** Records to process follows **

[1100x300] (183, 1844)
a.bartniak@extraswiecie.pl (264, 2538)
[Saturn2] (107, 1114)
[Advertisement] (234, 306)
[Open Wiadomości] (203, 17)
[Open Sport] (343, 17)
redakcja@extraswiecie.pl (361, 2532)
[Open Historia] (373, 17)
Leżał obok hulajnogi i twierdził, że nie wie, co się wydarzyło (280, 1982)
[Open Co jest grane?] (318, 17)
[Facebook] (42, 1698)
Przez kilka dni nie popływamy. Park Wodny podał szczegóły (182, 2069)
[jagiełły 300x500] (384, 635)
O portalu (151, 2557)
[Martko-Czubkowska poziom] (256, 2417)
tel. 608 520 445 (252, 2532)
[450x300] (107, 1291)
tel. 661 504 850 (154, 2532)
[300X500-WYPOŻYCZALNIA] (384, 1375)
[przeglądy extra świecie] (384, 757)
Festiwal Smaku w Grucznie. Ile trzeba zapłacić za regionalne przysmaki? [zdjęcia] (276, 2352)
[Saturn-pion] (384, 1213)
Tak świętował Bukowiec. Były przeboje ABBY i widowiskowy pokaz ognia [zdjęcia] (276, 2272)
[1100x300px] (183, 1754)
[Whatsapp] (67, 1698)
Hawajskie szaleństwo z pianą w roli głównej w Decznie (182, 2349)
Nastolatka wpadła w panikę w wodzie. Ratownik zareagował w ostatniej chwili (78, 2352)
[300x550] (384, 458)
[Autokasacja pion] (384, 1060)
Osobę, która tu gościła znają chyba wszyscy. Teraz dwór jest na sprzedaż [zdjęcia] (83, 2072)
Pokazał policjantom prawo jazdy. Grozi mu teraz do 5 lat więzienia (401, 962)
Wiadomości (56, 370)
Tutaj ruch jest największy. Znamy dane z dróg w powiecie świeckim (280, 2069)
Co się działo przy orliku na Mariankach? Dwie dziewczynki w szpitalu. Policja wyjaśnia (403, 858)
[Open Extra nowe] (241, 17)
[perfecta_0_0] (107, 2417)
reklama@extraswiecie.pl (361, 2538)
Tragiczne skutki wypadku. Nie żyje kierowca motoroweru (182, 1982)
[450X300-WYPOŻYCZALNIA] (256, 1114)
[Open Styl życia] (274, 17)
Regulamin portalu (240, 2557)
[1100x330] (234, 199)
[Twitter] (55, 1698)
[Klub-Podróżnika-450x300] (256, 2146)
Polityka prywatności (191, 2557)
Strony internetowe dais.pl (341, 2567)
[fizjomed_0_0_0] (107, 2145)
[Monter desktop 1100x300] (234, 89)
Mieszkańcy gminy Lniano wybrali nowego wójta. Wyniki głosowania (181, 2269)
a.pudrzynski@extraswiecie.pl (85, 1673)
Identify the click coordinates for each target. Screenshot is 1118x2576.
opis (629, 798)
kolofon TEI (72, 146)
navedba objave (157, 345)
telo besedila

** End of Records to process **

What the exercise asks - Every entry shown above should be transcribed without alteration.

Exercise solution -
[1100x300] (183, 1844)
a.bartniak@extraswiecie.pl (264, 2538)
[Saturn2] (107, 1114)
[Advertisement] (234, 306)
[Open Wiadomości] (203, 17)
[Open Sport] (343, 17)
redakcja@extraswiecie.pl (361, 2532)
[Open Historia] (373, 17)
Leżał obok hulajnogi i twierdził, że nie wie, co się wydarzyło (280, 1982)
[Open Co jest grane?] (318, 17)
[Facebook] (42, 1698)
Przez kilka dni nie popływamy. Park Wodny podał szczegóły (182, 2069)
[jagiełły 300x500] (384, 635)
O portalu (151, 2557)
[Martko-Czubkowska poziom] (256, 2417)
tel. 608 520 445 (252, 2532)
[450x300] (107, 1291)
tel. 661 504 850 (154, 2532)
[300X500-WYPOŻYCZALNIA] (384, 1375)
[przeglądy extra świecie] (384, 757)
Festiwal Smaku w Grucznie. Ile trzeba zapłacić za regionalne przysmaki? [zdjęcia] (276, 2352)
[Saturn-pion] (384, 1213)
Tak świętował Bukowiec. Były przeboje ABBY i widowiskowy pokaz ognia [zdjęcia] (276, 2272)
[1100x300px] (183, 1754)
[Whatsapp] (67, 1698)
Hawajskie szaleństwo z pianą w roli głównej w Decznie (182, 2349)
Nastolatka wpadła w panikę w wodzie. Ratownik zareagował w ostatniej chwili (78, 2352)
[300x550] (384, 458)
[Autokasacja pion] (384, 1060)
Osobę, która tu gościła znają chyba wszyscy. Teraz dwór jest na sprzedaż [zdjęcia] (83, 2072)
Pokazał policjantom prawo jazdy. Grozi mu teraz do 5 lat więzienia (401, 962)
Wiadomości (56, 370)
Tutaj ruch jest największy. Znamy dane z dróg w powiecie świeckim (280, 2069)
Co się działo przy orliku na Mariankach? Dwie dziewczynki w szpitalu. Policja wyjaśnia (403, 858)
[Open Extra nowe] (241, 17)
[perfecta_0_0] (107, 2417)
reklama@extraswiecie.pl (361, 2538)
Tragiczne skutki wypadku. Nie żyje kierowca motoroweru (182, 1982)
[450X300-WYPOŻYCZALNIA] (256, 1114)
[Open Styl życia] (274, 17)
Regulamin portalu (240, 2557)
[1100x330] (234, 199)
[Twitter] (55, 1698)
[Klub-Podróżnika-450x300] (256, 2146)
Polityka prywatności (191, 2557)
Strony internetowe dais.pl (341, 2567)
[fizjomed_0_0_0] (107, 2145)
[Monter desktop 1100x300] (234, 89)
Mieszkańcy gminy Lniano wybrali nowego wójta. Wyniki głosowania (181, 2269)
a.pudrzynski@extraswiecie.pl (85, 1673)
Identify the click coordinates for each target. Screenshot is 1118x2576.
opis (629, 798)
kolofon TEI (72, 146)
navedba objave (157, 345)
telo besedila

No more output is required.